Text passage —
begin
It's only June. And it might be over.

Chase the Red Sox? How about catch the Tigers?

Don't laugh.

It won't be easy, now that the Orioles have lost Kevin Brown and Ben McDonald.

Brown is out a minimum of four to six weeks with a dislocated joint in his right index finger. McDonald joined him on the disabled list after last night's 4-1 loss to Boston with an inflamed tendon in his right shoulder.

The revised rotation is Mike Mussina, Scott Klingenbeck, Jamie Moyer, Arthur Rhodes and a Rochester pitcher to be named.

Mike and the Marginals.

Not exactly Palmer, McNally, Cuellar and Dobson.

At least the Orioles weren't desperate enough to activate Sid Fernandez from the DL.

El Sid as El Savior?


No wonder general manager Roland Hemond, assistant GM Frank Robinson, farm director Syd Thrift and assistant farm director Don Buford entered the clubhouse grim-faced after last night's game.

The four met with manager Phil Regan, then decided to replace Brown and McDonald with Armando Benitez and Jimmy Myers.

The Orioles don't need another starter until Tuesday. They'll either make a trade or recall another pitcher by then.

Make a trade?

Why bother?

Brown, McDonald, Fernandez, Mark Eichhorn -- the Orioles now have more than $12 million worth of pitching on the DL. The San Diego Padres' payroll at the start of last season was $12.5 million.

To think, this series began with such promise. Four games against first-place Boston. Brown vs. Roger Clemens. A chance to cut into the Red Sox's eight-game lead.

Won't happen, unless the Orioles win the next three.

Won't happen, unless Mussina, Klingenbeck and Rhodes shut down the second-highest scoring team in the league.

"They need more than three," Jose Canseco sneered before the game. "They need 'em all."

That's out of the question now.

Hootie and the Blowfish attended last night's game.

Can Hootie pitch?

Joe Smith will attend tomorrow night's game.

Joe! Joe! Joe!

Tonight, Mussina faces Zane Smith. Should the Orioles lose -- and Mussina has been rocked in his last two starts -- they will fall 10 games out of first place.

Ten games.


Since 1910, only 17 teams that trailed by 10 games came back to win a title. The most recent was the '93 Braves. The '89 Blue Jays also did it, catching the Orioles.
end
Source data —
begin
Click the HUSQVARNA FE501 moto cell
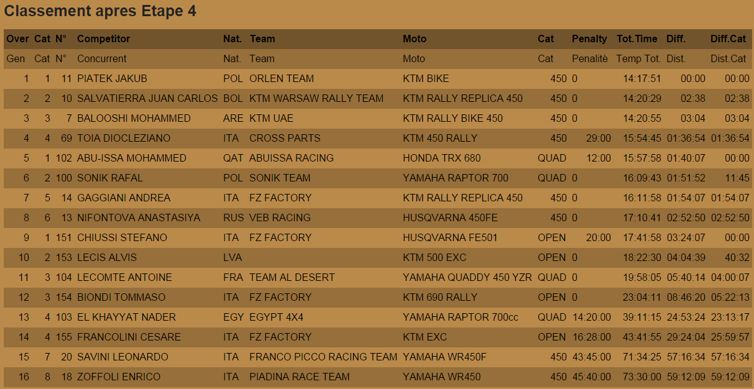[450, 237]
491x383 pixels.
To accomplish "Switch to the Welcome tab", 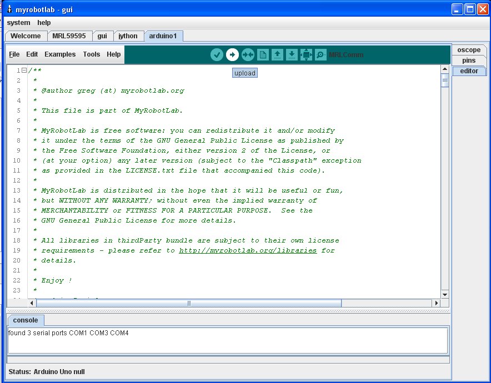I will pyautogui.click(x=26, y=36).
end
Given task A — Print the Orioles column from "At least the" to "pitcher by then.".
Given task B — Carry on the Orioles column, picking up right after its last sentence.
The data has no connection to the Orioles column.

Exercise result A —
At least the Orioles weren't desperate enough to activate Sid Fernandez from the DL.

El Sid as El Savior?


No wonder general manager Roland Hemond, assistant GM Frank Robinson, farm director Syd Thrift and assistant farm director Don Buford entered the clubhouse grim-faced after last night's game.

The four met with manager Phil Regan, then decided to replace Brown and McDonald with Armando Benitez and Jimmy Myers.

The Orioles don't need another starter until Tuesday. They'll either make a trade or recall another pitcher by then.

Exercise result B —
Even with Brown and McDonald, the Orioles' chances would be improbable. Without them, they're next to impossible.

"Another pitcher has to come in and do the job," shortstop Cal Ripken said. "Somebody has to fill the void if we're going to catch them."

Alas, Klingenbeck (2-1) is the only pitcher above .500.

The stopper!

The Red Sox arrived at Camden Yards in a 4-9 rut. Everyone expects them to choke, or at least play more like an average

team. But seriously, who's going to catch them?

Boston ranks sixth in the league with a 4.49 ERA. The other four AL East teams are all above 5.00. Chicago and Minnesota are the only clubs that are worse.

Yesterday told you all you needed to know about this pathetic race. The Blue Jays lost to Milwaukee, 9-0. And the Orioles lost Brown on a night Clemens started looking like the Roger of old.

Clemens allowed one run in 6 2/3 innings, his longest outing since coming off the disabled list on June 2. Remember, the Red Sox built their lead without him. And now that he's back, a long losing streak is unlikely.

We know the Red Sox haven't won since 1918. We know this team isn't that good. And we know manager Kevin Kennedy senses the tension mounting.

But the Tigers, of all teams, now stand the best chance of making a run at Boston -- and they're six games out. The Orioles have now lost nine of 11. And to think, they might have peaked.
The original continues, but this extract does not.